Connecting S3 to R for Data Versioning
In the final section of this guide, we will explore how to use the pins package in R (also available in Python) to establish a data store backend for our data analysis projects. This approach is particularly useful when dealing with datasets larger than the 50MB limit imposed by GitHub uploads.

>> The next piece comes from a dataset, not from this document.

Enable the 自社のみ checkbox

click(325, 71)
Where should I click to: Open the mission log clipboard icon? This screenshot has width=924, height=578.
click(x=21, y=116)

In these scenarios, we’ll use this S3 backend to easily integrate large data into our projects.
Install Dependencies
First we will need to install the pins package in R with
install.packages("paws")
install.packages("pins")Set up
The creating an S3 storage backend is very easy at this point, you just need to make sure you have the required access keys as we did in the section: Granting Cyberduck Access
In code it will look like this.
# load in library
library("pins")
bvr_project_board <- pins::board_s3(
bucket="bvr-fishkill-data",
access_key="ASIA3JTOPWPMWVHHEDNO",
secret_access_key="zPQha454loE6Okpjk1T2SrPoJP1qAuT033ilqMhp",
session_token="fdjsaklj5k2347589034ujkfjdf49u5934jojgf0234jkrejgklsdfjg"
)
print(bvr_project_board)
# Pin board <pins_board_s3>
# Cache size: 0
# add new data to board
bvr_project_board |> pins::pin_write(mtcars)
# Using `name = 'mtcars'`
# Guessing `type = 'rds'`
# Creating new version '20240617T052401Z-ed15b'
# Writing to pin 'mtcars'
loaded_data <- bvr_project_board |> pins::pin_read("mtcars")